The reason is that if you look at the subset of smoothing operators (operators with smooth integral kernel), I already don't know how to say "left-invariant smoothing operator on $G$" in any simpler (algebraic) way.
Rather then only considering invariant PSD operators, you might want to consider all $G$ invariant operators, i.e., $G$-intertwiner. I describe their functional calculus below. Their functional calculus can be realized/studied via convolution products and representation theory. What I describe is in the realm of the first answer by Pedro Lauridsen Ribeiro. I let you decide whether this classifies as "algebraic", but it is certainly of operator-algebraic/ representation-theoretic flavour. I claim everything else which is $G$-invariant operator will have a equivalent functional calculus.
Here is an example. Assume $H$ is compact. We identify $L^2(G/H)$ with the induced representation $\pi = Ind_{H}^{G} 1$ or the $H$-invariant vectors in $L^2(G)$ and then uses the convolution operators for $\phi \in C_c^\infty(G//H)$: $$T_\phi f(g) = \int\limits_{G} \phi(x) f(xg) d x.$$ E.g. for $G =SL_2(\mathbb{R})$ and $H=SO(2)$, the algebra $C_c^\infty(G//H)$ is commutative by the Gelfand trick (this is not so essential) and the trace $T_\phi$ is an integral of the Harish-Chandra/Selberg transform of $\phi$ over the spectrum of the hyperbolic Laplacian or, alternatively, an integral $$\int\limits tr\; \pi(\phi) d_{Pl} \pi$$ over the irreducible unitary (tempered) reps $\pi$ of $G$ with $H$-invariant vectors (only principal series representations here). The measure $d_{Pl}$ is the Plancherel measure.

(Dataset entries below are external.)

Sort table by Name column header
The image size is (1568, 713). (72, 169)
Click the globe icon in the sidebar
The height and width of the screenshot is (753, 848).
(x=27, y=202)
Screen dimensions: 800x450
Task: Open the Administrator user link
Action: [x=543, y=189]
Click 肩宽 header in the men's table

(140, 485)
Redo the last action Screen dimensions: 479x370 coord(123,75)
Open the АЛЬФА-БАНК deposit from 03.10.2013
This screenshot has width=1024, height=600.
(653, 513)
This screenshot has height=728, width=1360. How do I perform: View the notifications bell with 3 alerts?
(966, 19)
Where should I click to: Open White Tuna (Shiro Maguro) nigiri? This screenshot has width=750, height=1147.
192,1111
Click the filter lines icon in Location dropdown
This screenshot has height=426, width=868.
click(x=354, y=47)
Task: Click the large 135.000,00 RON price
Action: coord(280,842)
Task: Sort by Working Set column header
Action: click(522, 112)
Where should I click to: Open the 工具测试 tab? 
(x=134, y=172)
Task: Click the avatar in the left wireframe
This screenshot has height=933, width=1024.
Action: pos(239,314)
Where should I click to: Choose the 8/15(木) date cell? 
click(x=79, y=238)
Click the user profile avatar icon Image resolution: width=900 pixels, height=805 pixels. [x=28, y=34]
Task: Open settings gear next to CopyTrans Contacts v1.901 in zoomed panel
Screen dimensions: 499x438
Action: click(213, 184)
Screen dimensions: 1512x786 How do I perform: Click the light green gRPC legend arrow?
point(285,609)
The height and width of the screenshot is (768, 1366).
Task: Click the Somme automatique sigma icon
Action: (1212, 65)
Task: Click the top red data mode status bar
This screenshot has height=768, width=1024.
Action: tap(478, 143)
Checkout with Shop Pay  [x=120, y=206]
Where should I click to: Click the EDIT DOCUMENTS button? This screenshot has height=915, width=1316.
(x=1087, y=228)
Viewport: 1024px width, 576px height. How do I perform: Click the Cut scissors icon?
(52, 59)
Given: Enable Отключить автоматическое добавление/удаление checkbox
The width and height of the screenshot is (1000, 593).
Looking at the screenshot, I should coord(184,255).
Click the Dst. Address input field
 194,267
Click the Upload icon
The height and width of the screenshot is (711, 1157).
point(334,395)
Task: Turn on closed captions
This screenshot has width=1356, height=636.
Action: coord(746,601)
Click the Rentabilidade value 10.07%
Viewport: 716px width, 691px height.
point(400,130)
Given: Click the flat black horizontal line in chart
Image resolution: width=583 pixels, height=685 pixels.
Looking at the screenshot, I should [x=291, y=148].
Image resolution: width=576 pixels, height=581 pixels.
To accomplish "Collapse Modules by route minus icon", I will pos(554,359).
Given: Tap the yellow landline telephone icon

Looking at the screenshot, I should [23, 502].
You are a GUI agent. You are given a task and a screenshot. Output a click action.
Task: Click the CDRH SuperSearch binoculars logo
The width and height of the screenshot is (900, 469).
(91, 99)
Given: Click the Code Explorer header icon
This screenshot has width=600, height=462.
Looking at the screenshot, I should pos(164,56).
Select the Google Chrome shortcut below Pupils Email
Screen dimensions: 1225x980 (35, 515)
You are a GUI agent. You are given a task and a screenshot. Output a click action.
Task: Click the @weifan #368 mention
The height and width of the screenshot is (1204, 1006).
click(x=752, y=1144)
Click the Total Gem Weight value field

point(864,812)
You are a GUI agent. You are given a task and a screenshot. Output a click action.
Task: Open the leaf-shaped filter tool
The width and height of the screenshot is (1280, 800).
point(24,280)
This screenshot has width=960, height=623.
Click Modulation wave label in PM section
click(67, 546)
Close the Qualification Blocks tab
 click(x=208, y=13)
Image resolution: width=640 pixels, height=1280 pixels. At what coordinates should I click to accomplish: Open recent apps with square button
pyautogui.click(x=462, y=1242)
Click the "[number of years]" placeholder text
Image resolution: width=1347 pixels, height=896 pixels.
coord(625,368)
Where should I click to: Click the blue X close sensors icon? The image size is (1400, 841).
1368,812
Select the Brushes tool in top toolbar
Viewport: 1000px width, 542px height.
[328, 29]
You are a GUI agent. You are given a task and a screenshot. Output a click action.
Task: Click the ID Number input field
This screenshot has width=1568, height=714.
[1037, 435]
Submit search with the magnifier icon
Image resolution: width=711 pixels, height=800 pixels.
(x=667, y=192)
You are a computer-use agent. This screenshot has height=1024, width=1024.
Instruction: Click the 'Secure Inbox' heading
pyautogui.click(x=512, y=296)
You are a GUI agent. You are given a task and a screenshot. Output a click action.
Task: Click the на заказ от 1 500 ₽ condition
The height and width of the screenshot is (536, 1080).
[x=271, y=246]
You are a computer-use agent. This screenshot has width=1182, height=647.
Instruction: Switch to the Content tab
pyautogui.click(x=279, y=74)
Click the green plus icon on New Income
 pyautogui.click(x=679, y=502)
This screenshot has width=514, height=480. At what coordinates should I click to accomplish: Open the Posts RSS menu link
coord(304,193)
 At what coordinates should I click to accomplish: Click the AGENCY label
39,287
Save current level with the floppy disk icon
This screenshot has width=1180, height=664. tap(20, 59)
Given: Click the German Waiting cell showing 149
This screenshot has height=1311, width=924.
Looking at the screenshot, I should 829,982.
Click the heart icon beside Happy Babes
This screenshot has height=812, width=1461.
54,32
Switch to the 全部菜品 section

If $H$ is not compact, you can still do something similar working with $C_c^\infty(G)$ and obtain a similar analysis. E.g. take the two important situations when $H$ is a lattice or a parabolic subgroup in a reductive Lie group. The advantage: this generalizes to locally compact groups. E.g. on reductive groups over non-archimedean fields, there are no differential operators in any obvious way, but this gives you the Hecke operators. These ideas are crucial also in the context of the Selberg trace formula.